Error-message: Segmentation violation
Error-code: 11
Code-address: 139690827377649
Target-address: 0
Source-line: 1044
Source-file: srv_serv85.pb

However after printing me that lines the ErrorHandler did not End the process (there is an "End" 2 lines after the PrintN of the ErrorHandler function so it should finally End there). Any idea why? There was still lots of clients that tried to connect and got rejected (for minutes until I did some kill -9 to finally stop it). I've tried to crash it manually (with some easy to find double FreeMemory())... and it seems after the ErrorHandler gets called (OnErrorCall) the program is hanging in some more or less busy state. CTRL-C still runs my die() function... well at least the first few lines (that usually should write some file until it closes clean) ... but even that function gets busy and does not finish (nor the program dies). So I'm not sure why the ErrorHandler shows such a strange behaviour.

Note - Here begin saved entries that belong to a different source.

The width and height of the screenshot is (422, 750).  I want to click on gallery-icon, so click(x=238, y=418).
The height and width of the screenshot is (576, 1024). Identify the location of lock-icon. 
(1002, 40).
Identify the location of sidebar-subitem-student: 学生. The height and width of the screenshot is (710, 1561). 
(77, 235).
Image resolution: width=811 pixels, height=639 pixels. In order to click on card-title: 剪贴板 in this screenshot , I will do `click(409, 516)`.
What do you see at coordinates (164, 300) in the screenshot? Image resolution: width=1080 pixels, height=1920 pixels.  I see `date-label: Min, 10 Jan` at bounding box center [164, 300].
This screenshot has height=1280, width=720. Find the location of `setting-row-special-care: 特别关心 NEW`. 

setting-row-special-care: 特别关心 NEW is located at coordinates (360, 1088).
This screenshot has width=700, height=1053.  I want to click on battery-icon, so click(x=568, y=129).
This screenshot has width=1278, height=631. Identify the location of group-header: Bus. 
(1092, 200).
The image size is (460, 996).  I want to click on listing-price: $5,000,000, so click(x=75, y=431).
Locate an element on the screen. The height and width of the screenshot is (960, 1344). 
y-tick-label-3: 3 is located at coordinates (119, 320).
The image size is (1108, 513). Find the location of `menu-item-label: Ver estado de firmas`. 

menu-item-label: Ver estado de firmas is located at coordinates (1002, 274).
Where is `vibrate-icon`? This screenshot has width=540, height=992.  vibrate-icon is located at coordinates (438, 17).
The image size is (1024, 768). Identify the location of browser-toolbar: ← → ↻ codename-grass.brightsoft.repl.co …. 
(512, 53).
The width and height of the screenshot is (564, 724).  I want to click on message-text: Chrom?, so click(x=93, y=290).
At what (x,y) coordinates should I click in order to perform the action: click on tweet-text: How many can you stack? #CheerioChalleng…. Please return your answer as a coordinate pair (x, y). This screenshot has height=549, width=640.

Maybe it's because I've connected some signals to my own functions and the OnError is doing something with that as well?

Code: Select all

signal_(2,@die())  
signal_(15,@die())
signal_(13,@do_nothing()) ; Ignore broken pipes from GnuTLS

Unfortunately the reported line (ret = poll(@checkin,num.i,1)) does not seem to be the evil one to me as well (but just one of the most used functions):

Code: Select all

  Structure pollfd
    fd.l
    events.w
    revents.w
  EndStructure

  #POLLIN     = $001
  #POLLPRI    = $002
  #POLLOUT    = $004
  #POLLRDNORM = $040
  #POLLRDBAND = $080
  #POLLWRNORM = $100
  #POLLWRBAND = $200
  
  #POLLERR    = $008
  #POLLHUP    = $010
  #POLLNVAL   = $020
  
  PrototypeC proto_poll(*fds.pollfd,num.i,timeout.l)
  Global libc = OpenLibrary(#PB_Any,"libstdc++.so.6")
  If Not libc 
    libc = OpenLibrary(#PB_Any,"libc.so.6")
  EndIf 
  If Not libc
    PrintN("Error: Need at least libc.so.6 or libstdc++.so.6 - but could not open any of them.")
    End 1
  EndIf 
  Global poll.proto_poll = GetFunction(libc,"poll")
  If Not poll
    PrintN("Error: Could not get poll function from libc")
    End 1
  EndIf 
  Procedure sd_in(socket.l)
    Protected checkin.pollfd
    Protected ret.l
    Protected num.i = 1 
    
    checkin\fd = socket
    checkin\events = (#POLLIN|#POLLRDBAND|#POLLERR|#POLLHUP|#POLLNVAL)
    ret = poll(@checkin,num.i,1) ; <----------------------------------------------------------- Line 1044
    If checkin\revents &(#POLLERR|#POLLHUP|#POLLNVAL)
      ret = -1
    EndIf 

    ProcedureReturn(ret)
  EndProcedure

Somebody got any further ideas? It yet again took about 2-3 weeks until the application died.